O escritor Ariano Suassuna costumava dizer que “o otimista é um tolo e o pessimista, um chato; então, prefiro ser realista”. Não carregar nas tintas ajuda a enxergar mais claramente e isso pode ser decisivo em momentos de crise. O novo coronavírus pegou o mundo num momento especialmente delicado, marcado por disputas políticas que põem a própria ciência em dúvida, graves crises sociais e econômicas, e o avanço sem trégua das mudanças climáticas. À primeira vista, a perspectiva do mundo pós Covid-19 é sombria. Mas é possível sonhar um futuro melhor mesmo sem apelar para o otimismo: quando a gente enxerga com clareza, escolhe os melhores caminhos para concretizá-lo.
“Siga o dinheiro”. A frase popularizada pelo filme “Todos os homens do presidente” aponta algumas pistas. A atual crise do petróleo não parece ser apenas uma crisezinha, ela pode decretar a aposentadoria dos combustíveis fósseis antes mesmo do que imaginávamos.

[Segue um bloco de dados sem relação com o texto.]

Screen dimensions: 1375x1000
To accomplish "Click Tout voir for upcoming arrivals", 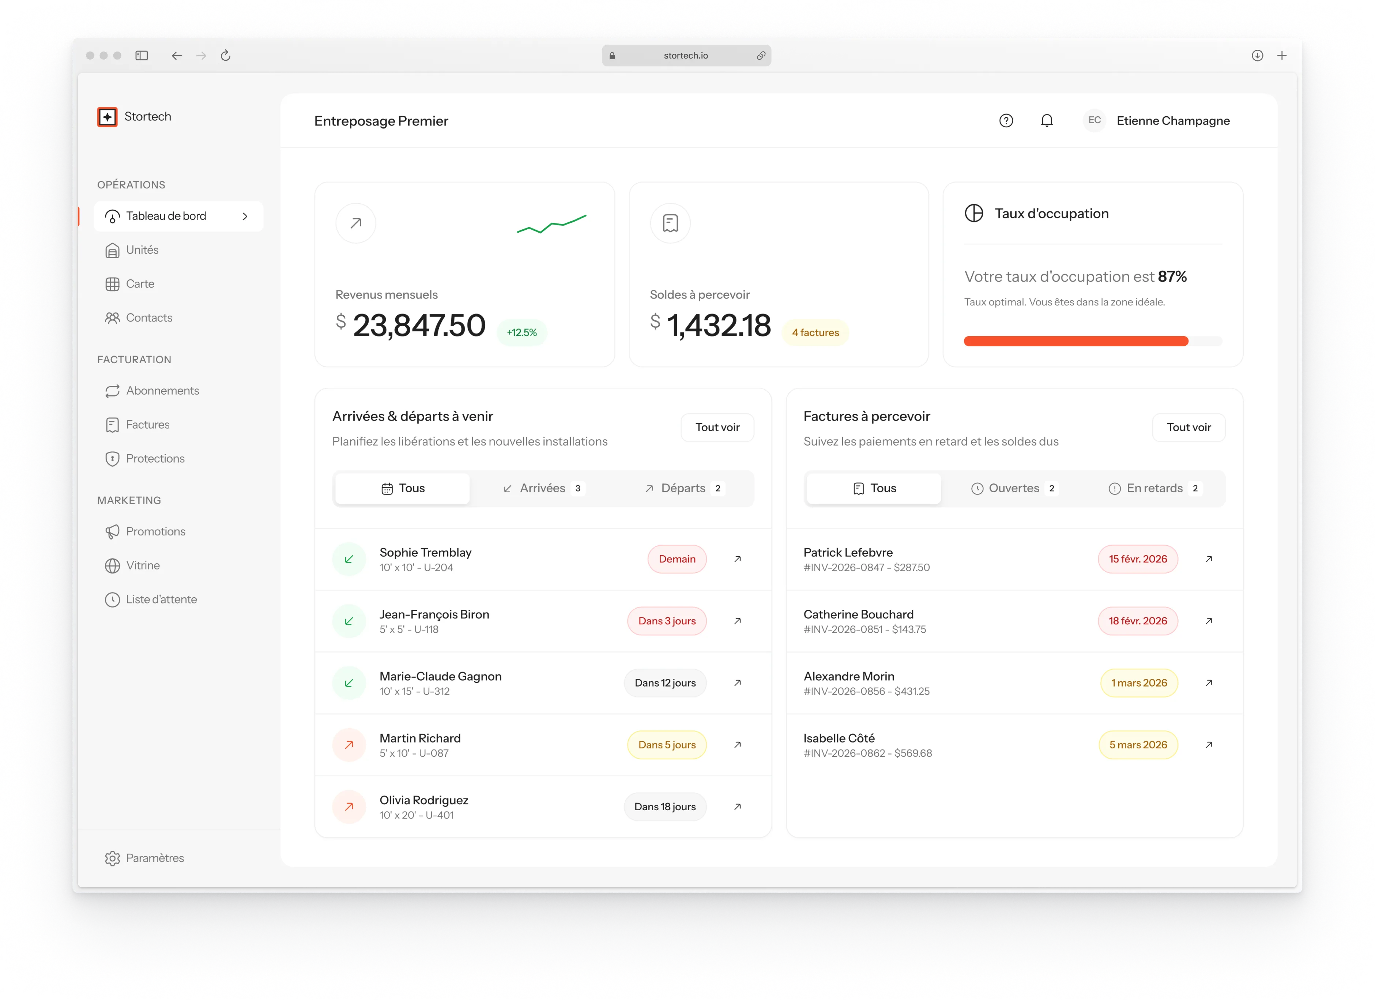I will pos(718,427).
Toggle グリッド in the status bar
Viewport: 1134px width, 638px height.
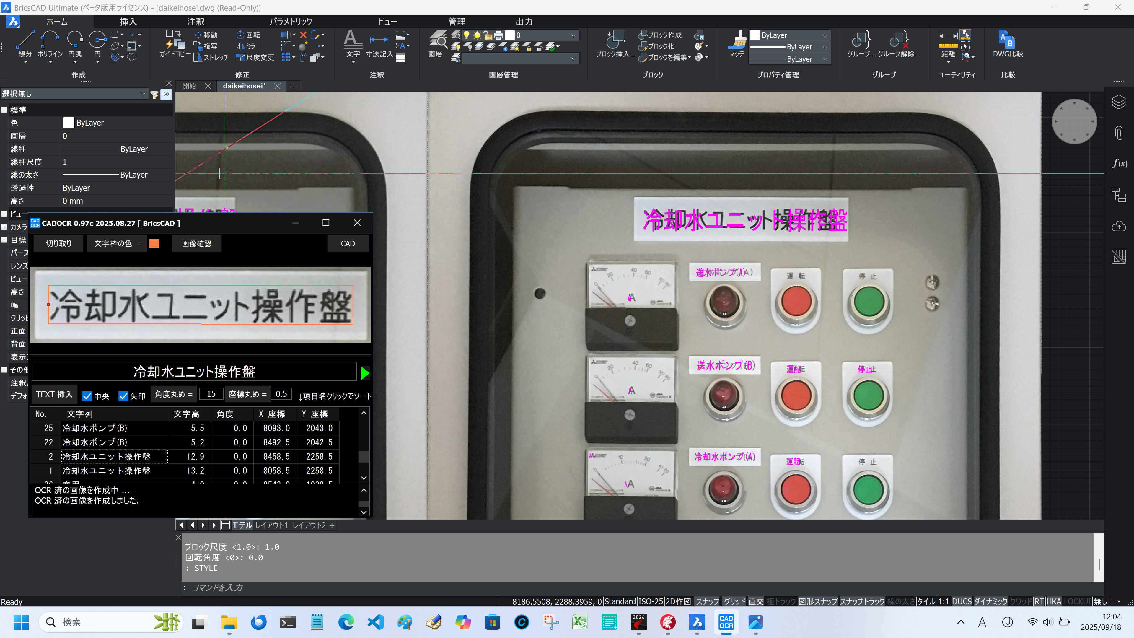coord(734,601)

Um sinal: o Fundo Rockefeller Family anunciou, no último dia 22, que abandonará seus investimentos no setor. É uma notícia emblemática, já que a fortuna da família nasceu, há um século, com a companhia petrolífera Standard Oil. A instituição também decidiu retirar seu dinheiro da Exxon Mobil Corp, alegando que a empresa enganou a população sobre os riscos do desequilíbrio climático. Ainda que seja somente uma preocupação com a imagem da marca, a decisão quebra uma antiga tradição e aponta um desvio de rota relevante.

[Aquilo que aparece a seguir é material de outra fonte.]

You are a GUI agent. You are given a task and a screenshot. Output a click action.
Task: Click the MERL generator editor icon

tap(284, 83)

Agora uma evidência: o último relatório da Agência Internacional de Energia (AIE), o “Global Energy Review 2020”, indica que a demanda global de energia em 2020 deverá cair 6%. Este tombo é sete vezes maior do que o registrado depois da crise financeira de 2008/2009. Ele equivale a toda a demanda anual de energia da Índia – ou o que consomem juntos o Reino Unido, França, Alemanha e Itália em um ano. “Este é um choque histórico para todo o mundo da energia”, afirmou Fatih Birol, diretor executivo da entidade. “Em meio às crises econômicas e de saúde, incomparáveis, de hoje, a queda na demanda por quase todos os principais combustíveis é impressionante, especialmente para carvão, petróleo e gás”, disse ainda Birol.
O levantamento da AIE aponta também que quem vem segurando as pontas são as fontes de energia renováveis – à frente, a solar e a eólica que, somadas, já têm capacidade instalada maior do que as hidrelétricas. Cada vez mais baratas, elas devem crescer 5% este ano e podem atropelar. E em tempos de pandemia, a adoção em massa do transporte coletivo movido a eletricidade ganha mais uma recomendação: “Além de ser mais solução limpa e barata para o transporte, essa energia vai reduzir os gastos com o já sobrecarregado sistema de saúde, afinal, a poluição reduz pelo menos três anos de vida das pessoas nas grandes cidades”, atestou Carlos Nobre, presidente do Painel Brasileiro de Mudanças Climáticas. A pandemia deve causar uma redução de 8% nas emissões de CO₂ – seis vezes maior que a de 2009. Não é o suficiente para manter a temperatura do planeta estável; além disso, outro efeito colateral das mudanças climáticas é o surgimento de novas doenças – ou a volta de antigas, como a febre amarela urbana. Mas é uma prova de que é possível reduzir emissões rapidamente.
Em seu recente livro, “O amanhã não está à venda”, Ailton Krenak fez um alerta: “Quem está apenas adiando compromissos, como se tudo fosse voltar ao normal, está vivendo no passado. O futuro é aqui e agora, pode não haver ano que vem”. Ou como disse a autora de “Economia donuts”, a economista e pesquisadora do Instituto de Mudança Ambiental da Universidade de Oxford, Kate Raworth, “quando, de repente, temos que nos preocupar com clima, saúde, empregos, moradias e cuidados com a comunidade, existe uma necessidade (…) Não é apenas uma ideia alternativa do mundo”. Não há escolha: passada a pandemia vamos precisar mudar a forma como nos relacionamos com a Terra. E não só em escala planetária: quem nestes dias de isolamento ainda não refletiu sobre o que é essencial e o que é supérfluo para si?
Pequenas mudanças de comportamento podem se tornar hábitos saudáveis – para você e para o mundo. Uma transformação está em curso e ela é tocada por iniciativas individuais ou comunitárias. Curiosamente, o isolamento social pode nos aproximar: laços de solidariedade e de confiança precisam ser formados ou reforçados. No Brasil inteiro, pequenos produtores rurais e artesãos têm se associado para fazer seus produtos chegarem diretamente ao consumidor – que também está se unindo em grupos de compra. Gotinhas que se reagrupam para formar um novo oceano.